In Britain, we are not accustomed to onion headlines. Beef has had its moment, chicken too; butter, cream, coffee, tea, red wine and meat are perennials. Turnips, maybe. It was even World Nutella Day last week. But, onions? Well, that’s as unlikely as kale, gluten or… daffodils! That’s not least because, as everyone knows, the latter isn’t a foodstuff.

Well, so you’d think. Last week, we were informed, in an “earnest attack”, by Public Health England that supermarkets need to keep the spring flower away from the fruit and veg sections, because people are mistaking daffodil bulbs for onions. And, no, it’s not April 1. Apparently, some 63 people have suffered from daffodil poisoning over the past six years alone.

Professor Paul Cosford, PHE medical director, warned: “Daffodils are dangerous if eaten and poisoning can occur as a result,” in a letter to stores. “We are aware of an incident a few years ago in which some shoppers, for whom English was not their first language, bought daffodils and cooked the plants believing them to be something else.”

Let’s take this at face value. If eaten, daffodils can cause abdominal pain, diarrhoea, dizziness, eczema, itchiness and vomiting. Whereas, onions? Even the Tropean variety will do little to adorn the average vase for long.

Who remembers Jamie Oliver’s short-lived 2010 “Food Revolution”? In a scary scene, the cheeky chappie stumped a class of American kindergarten children by asking them to name variously not just an aubergine, but a potato, tomato, cauliflower and beetroot.

Last year an Australian survey revealed that 92% of Aussie children didn’t know bananas grew on plants. More than half could not identify a nectarine.

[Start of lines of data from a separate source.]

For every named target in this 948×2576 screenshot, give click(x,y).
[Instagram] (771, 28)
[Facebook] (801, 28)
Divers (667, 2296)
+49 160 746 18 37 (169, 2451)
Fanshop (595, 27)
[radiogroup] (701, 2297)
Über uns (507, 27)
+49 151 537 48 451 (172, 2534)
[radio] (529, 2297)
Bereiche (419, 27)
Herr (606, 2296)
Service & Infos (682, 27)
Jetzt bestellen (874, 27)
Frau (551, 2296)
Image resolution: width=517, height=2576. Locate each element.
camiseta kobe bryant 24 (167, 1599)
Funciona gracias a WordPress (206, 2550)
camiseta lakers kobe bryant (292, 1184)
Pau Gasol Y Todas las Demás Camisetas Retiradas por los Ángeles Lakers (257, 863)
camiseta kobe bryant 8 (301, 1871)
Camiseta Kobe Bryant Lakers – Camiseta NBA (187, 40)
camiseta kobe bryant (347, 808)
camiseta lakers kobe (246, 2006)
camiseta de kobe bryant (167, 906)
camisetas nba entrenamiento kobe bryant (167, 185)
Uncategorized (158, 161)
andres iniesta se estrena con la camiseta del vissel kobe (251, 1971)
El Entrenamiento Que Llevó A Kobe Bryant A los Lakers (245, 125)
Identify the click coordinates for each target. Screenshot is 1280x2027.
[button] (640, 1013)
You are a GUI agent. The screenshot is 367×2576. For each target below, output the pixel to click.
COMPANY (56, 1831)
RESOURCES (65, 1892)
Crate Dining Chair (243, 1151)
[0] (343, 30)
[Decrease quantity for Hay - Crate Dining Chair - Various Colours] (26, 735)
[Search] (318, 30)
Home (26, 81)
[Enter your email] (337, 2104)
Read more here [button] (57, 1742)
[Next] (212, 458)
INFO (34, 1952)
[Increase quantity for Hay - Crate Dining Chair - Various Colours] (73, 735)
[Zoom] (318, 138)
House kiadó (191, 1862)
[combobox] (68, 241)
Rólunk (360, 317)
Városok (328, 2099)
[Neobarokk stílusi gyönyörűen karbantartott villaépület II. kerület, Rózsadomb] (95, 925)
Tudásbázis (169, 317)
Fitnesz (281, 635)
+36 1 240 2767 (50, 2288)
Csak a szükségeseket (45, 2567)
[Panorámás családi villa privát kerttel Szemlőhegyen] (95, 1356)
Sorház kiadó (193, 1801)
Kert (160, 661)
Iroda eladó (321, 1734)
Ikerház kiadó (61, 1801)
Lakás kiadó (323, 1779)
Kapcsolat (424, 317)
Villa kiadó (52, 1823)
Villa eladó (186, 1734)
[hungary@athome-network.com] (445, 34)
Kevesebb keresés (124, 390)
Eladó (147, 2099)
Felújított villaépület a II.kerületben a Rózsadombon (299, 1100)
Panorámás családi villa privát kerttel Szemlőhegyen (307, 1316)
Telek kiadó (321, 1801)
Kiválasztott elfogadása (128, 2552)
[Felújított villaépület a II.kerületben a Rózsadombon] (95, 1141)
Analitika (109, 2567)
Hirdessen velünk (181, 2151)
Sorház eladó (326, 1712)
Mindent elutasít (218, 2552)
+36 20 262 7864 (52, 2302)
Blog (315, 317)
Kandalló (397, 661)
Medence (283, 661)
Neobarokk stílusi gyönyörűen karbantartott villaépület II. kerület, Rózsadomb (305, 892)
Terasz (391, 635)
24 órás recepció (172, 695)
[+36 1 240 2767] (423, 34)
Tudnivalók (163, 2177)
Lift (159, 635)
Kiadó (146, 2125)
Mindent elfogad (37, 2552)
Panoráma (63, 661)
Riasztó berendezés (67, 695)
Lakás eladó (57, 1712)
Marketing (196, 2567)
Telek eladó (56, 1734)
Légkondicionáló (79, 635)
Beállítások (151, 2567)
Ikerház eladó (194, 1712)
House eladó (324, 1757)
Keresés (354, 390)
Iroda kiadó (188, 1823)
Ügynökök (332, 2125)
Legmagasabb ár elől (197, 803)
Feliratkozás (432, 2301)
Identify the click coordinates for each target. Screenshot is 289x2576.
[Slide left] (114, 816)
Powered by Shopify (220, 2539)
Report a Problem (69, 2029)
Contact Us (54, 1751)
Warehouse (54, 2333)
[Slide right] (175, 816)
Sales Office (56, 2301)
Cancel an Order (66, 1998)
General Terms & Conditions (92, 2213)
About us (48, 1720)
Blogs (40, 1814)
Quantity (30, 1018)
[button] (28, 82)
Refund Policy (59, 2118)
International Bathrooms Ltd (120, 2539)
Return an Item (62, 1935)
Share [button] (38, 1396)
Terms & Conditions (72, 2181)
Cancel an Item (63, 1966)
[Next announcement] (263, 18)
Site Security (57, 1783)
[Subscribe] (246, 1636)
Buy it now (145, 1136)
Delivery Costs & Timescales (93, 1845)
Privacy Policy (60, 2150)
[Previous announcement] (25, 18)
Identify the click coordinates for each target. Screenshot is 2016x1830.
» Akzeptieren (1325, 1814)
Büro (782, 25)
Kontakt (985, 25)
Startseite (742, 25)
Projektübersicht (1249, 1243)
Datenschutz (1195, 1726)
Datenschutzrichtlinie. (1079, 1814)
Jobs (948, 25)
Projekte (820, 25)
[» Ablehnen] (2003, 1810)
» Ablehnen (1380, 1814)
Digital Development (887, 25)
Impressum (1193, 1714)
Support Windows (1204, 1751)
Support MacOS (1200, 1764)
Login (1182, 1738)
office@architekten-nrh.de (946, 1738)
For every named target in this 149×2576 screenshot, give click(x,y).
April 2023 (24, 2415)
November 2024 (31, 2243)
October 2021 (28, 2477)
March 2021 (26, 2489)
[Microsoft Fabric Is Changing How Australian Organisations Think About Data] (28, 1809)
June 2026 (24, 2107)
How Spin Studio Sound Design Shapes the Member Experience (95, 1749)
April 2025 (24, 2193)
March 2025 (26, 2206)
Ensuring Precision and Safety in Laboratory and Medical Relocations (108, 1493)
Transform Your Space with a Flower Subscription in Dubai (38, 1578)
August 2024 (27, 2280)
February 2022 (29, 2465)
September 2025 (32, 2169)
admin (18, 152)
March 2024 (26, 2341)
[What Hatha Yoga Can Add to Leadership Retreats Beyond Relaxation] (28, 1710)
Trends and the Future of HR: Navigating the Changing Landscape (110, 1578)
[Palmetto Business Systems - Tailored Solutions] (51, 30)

This matters so much, so obviously, that it is collectively negligent of us to allow our children to grow up so ignorant. It’s scandalous that we’ve allowed the ability to recognise an apricot to become the butt of anti-middle class jokes about Waitrose shoppers.

The disconnect between the packaging of meat and its animal origins is even greater. This threatens not only food culture, but public health and the environment. Watch the excellent Channel 4 series Food Unwrapped. It’s an eye-opener.

So, we need a few less “should have gone to Specsavers” jokes and more public education, particularly at primary school level. But, it’s pointless targeting children in isolation. Their parents undertake the weekly shop. We need nothing short of a revolution in the way that the general public is educated about the health and the food chain. And the only flowers you should contemplate cooking belong to zucchini.